ASSIGNED TASK » Within the material below, transcribe exactly the lines from the one holding "Click the Latest badge on Utah card" through the one holding "This screenshot has height=489, width=980.", keeping both ends and skipping the rest.

RECORDS FOR THE EXERCISE »
_ _ _ _ _
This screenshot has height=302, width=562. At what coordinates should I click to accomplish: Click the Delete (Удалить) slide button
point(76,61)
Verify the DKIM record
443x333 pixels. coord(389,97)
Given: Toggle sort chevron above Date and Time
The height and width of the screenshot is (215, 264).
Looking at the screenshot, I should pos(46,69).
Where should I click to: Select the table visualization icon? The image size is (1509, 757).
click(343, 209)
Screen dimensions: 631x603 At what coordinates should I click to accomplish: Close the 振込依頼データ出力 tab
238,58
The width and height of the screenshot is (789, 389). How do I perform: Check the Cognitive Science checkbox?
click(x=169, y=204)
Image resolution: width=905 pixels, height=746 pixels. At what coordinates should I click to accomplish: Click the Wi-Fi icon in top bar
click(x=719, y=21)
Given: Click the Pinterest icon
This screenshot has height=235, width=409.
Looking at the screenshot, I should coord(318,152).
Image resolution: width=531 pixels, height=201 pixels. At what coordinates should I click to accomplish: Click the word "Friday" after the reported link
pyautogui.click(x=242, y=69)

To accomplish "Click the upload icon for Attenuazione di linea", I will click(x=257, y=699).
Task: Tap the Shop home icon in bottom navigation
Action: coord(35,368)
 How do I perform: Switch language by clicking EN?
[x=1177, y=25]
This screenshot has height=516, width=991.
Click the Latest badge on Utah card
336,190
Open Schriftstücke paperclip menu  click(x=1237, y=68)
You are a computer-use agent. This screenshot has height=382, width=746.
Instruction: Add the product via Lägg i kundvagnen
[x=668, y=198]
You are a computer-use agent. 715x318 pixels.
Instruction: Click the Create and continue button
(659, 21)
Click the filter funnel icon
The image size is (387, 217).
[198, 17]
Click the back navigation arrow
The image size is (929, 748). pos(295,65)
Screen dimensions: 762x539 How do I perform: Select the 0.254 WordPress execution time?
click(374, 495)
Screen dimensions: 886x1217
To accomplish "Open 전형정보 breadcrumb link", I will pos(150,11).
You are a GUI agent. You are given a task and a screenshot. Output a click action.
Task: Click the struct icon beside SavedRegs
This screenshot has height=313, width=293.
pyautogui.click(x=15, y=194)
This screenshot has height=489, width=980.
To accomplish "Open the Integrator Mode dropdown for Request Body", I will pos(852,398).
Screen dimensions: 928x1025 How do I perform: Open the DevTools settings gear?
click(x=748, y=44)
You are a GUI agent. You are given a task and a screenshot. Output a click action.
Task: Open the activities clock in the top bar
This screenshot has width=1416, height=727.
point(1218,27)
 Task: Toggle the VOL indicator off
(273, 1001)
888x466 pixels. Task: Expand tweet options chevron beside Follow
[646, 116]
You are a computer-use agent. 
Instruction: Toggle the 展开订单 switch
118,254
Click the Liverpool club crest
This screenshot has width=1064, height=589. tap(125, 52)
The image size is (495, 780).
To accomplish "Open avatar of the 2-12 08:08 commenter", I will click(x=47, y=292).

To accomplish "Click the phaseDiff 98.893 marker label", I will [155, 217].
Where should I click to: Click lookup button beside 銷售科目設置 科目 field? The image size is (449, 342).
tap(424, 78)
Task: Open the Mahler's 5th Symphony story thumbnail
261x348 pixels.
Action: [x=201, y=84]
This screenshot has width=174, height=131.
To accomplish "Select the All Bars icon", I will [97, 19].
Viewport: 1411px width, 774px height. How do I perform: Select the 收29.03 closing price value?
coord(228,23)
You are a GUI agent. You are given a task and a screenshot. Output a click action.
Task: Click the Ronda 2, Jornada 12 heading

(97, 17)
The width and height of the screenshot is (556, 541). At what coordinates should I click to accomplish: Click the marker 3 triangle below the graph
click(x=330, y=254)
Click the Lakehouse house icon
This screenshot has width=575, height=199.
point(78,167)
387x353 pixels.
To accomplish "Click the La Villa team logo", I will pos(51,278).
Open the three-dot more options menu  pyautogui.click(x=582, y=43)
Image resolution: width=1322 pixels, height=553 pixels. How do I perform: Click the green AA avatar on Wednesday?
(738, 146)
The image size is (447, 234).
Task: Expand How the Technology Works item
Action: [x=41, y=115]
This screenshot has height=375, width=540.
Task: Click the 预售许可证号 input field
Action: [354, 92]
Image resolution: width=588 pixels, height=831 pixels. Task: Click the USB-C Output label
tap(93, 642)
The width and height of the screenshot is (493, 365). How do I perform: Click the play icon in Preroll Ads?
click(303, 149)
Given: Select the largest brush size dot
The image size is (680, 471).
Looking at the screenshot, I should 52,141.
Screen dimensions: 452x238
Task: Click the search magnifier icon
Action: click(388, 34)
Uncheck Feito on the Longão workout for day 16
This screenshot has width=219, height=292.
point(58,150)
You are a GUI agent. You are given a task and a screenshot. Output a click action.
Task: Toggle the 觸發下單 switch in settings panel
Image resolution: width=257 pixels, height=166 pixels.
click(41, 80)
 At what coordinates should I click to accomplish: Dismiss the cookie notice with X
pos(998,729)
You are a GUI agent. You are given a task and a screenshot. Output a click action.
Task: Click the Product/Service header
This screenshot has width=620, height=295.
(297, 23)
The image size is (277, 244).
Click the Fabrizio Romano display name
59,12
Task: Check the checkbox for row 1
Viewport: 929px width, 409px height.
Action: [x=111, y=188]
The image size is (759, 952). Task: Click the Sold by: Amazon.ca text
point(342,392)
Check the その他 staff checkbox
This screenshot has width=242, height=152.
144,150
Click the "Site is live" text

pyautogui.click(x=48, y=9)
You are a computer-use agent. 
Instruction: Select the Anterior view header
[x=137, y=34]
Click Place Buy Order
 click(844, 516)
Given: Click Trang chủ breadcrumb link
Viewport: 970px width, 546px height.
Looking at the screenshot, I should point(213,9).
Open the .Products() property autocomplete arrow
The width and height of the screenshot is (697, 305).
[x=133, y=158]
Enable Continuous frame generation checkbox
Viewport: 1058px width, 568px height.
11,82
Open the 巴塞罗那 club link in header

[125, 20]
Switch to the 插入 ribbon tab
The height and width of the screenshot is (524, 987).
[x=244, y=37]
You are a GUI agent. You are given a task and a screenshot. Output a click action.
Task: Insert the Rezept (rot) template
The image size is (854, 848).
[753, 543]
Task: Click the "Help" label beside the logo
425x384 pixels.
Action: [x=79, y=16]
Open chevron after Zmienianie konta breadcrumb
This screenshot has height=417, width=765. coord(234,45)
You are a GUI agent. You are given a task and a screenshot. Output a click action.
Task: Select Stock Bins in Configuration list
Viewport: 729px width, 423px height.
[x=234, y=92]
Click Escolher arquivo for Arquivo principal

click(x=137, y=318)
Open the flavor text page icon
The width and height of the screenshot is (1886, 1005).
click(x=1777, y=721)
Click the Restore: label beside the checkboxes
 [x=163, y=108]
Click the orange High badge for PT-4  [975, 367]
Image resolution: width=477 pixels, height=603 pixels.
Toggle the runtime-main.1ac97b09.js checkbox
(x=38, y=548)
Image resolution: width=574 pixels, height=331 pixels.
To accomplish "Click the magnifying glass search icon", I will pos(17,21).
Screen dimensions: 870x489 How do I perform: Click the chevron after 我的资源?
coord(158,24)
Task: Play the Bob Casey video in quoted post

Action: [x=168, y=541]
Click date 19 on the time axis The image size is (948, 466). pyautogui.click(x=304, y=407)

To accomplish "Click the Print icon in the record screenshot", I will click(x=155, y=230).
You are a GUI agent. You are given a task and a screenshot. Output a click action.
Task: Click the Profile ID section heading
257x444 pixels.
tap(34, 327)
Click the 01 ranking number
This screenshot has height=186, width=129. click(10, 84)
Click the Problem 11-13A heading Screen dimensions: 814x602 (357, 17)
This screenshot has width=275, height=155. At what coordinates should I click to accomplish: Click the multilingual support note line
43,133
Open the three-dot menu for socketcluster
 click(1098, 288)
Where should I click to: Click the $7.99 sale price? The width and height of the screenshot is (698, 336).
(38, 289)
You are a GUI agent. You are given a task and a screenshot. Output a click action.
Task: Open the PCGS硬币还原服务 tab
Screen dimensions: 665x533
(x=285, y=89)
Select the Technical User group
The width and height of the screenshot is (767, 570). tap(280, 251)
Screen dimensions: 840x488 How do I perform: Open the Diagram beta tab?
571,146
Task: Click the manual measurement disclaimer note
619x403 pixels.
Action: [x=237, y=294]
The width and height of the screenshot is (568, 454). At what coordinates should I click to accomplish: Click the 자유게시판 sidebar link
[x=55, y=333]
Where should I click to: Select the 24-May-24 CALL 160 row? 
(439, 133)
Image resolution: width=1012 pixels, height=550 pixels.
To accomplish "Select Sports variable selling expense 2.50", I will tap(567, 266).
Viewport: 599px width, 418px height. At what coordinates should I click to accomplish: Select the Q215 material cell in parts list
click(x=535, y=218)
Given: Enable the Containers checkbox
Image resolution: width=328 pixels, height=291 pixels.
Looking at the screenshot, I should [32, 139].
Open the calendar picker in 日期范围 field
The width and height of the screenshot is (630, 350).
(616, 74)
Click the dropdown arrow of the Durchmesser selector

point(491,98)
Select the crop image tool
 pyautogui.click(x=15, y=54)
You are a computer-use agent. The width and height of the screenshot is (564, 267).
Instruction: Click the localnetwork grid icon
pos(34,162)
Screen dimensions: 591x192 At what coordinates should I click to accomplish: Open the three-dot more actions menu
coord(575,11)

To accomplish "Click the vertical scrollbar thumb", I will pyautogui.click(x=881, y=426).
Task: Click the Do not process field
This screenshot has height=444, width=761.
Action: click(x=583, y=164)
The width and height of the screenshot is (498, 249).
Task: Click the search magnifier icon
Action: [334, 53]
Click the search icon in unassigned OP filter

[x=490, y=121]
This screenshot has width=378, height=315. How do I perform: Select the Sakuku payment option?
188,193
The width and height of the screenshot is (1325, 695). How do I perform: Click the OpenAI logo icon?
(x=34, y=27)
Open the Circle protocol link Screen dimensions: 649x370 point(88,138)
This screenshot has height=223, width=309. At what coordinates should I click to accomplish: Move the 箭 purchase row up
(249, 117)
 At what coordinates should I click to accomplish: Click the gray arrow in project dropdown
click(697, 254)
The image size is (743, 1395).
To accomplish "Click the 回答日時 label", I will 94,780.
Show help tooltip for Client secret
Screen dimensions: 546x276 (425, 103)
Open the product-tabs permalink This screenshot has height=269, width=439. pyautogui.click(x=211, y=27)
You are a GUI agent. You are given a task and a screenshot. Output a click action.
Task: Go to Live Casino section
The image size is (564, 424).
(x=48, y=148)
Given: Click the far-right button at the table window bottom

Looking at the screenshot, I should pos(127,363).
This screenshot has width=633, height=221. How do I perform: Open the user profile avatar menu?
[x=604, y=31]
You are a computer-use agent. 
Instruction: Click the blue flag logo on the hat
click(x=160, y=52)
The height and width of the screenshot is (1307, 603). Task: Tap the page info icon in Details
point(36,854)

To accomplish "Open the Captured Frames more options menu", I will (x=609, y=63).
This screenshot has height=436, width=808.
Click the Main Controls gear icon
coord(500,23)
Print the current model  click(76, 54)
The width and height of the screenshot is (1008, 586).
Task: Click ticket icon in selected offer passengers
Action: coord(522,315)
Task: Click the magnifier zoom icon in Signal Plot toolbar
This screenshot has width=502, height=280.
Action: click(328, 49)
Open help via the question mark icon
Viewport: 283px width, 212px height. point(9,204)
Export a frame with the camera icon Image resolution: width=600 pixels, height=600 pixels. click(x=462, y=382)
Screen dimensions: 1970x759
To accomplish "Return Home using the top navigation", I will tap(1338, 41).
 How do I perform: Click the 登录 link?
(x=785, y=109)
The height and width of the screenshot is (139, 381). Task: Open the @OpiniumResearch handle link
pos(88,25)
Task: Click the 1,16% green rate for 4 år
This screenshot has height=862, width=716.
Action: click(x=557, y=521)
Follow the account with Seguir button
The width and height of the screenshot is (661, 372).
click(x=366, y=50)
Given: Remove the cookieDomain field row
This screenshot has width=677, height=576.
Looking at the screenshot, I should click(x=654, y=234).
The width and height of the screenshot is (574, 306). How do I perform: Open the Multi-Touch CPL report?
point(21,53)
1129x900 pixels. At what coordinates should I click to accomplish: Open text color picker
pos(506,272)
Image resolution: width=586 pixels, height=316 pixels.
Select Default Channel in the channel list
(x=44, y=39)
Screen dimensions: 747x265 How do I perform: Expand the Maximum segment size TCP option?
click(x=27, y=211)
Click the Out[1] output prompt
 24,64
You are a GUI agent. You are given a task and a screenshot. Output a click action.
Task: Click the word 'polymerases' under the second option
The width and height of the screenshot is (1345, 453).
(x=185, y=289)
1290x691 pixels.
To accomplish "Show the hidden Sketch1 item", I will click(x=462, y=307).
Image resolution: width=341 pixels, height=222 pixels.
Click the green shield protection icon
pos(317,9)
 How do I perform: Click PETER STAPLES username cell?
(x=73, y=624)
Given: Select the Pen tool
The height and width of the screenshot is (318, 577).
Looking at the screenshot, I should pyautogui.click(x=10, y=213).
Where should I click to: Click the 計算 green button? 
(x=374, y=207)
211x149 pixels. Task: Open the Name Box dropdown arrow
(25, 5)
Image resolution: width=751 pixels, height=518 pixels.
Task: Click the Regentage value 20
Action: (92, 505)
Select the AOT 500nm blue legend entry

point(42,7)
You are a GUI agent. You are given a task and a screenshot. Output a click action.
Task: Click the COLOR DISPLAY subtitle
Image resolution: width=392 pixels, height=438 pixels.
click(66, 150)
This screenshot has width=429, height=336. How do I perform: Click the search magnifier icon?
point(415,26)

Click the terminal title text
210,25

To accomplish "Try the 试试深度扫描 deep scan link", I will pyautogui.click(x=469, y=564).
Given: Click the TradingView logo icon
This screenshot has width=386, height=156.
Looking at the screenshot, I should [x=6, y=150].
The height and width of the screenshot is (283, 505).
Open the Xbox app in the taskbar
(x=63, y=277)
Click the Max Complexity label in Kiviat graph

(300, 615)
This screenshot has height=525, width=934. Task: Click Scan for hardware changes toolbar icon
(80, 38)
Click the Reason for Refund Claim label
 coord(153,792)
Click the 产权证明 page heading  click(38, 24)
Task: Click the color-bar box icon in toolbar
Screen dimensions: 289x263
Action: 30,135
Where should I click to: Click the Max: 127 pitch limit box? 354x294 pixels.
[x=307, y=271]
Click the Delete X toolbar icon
_ _ _ _ _
TASK ANSWER »
Click the Latest badge on Utah card
336,190
Open Schriftstücke paperclip menu  click(x=1237, y=68)
You are a computer-use agent. This screenshot has height=382, width=746.
Instruction: Add the product via Lägg i kundvagnen
[x=668, y=198]
You are a computer-use agent. 715x318 pixels.
Instruction: Click the Create and continue button
(659, 21)
Click the filter funnel icon
The image size is (387, 217).
[198, 17]
Click the back navigation arrow
The image size is (929, 748). pos(295,65)
Screen dimensions: 762x539 How do I perform: Select the 0.254 WordPress execution time?
click(374, 495)
Screen dimensions: 886x1217
To accomplish "Open 전형정보 breadcrumb link", I will pos(150,11).
You are a GUI agent. You are given a task and a screenshot. Output a click action.
Task: Click the struct icon beside SavedRegs
This screenshot has height=313, width=293.
pyautogui.click(x=15, y=194)
This screenshot has height=489, width=980.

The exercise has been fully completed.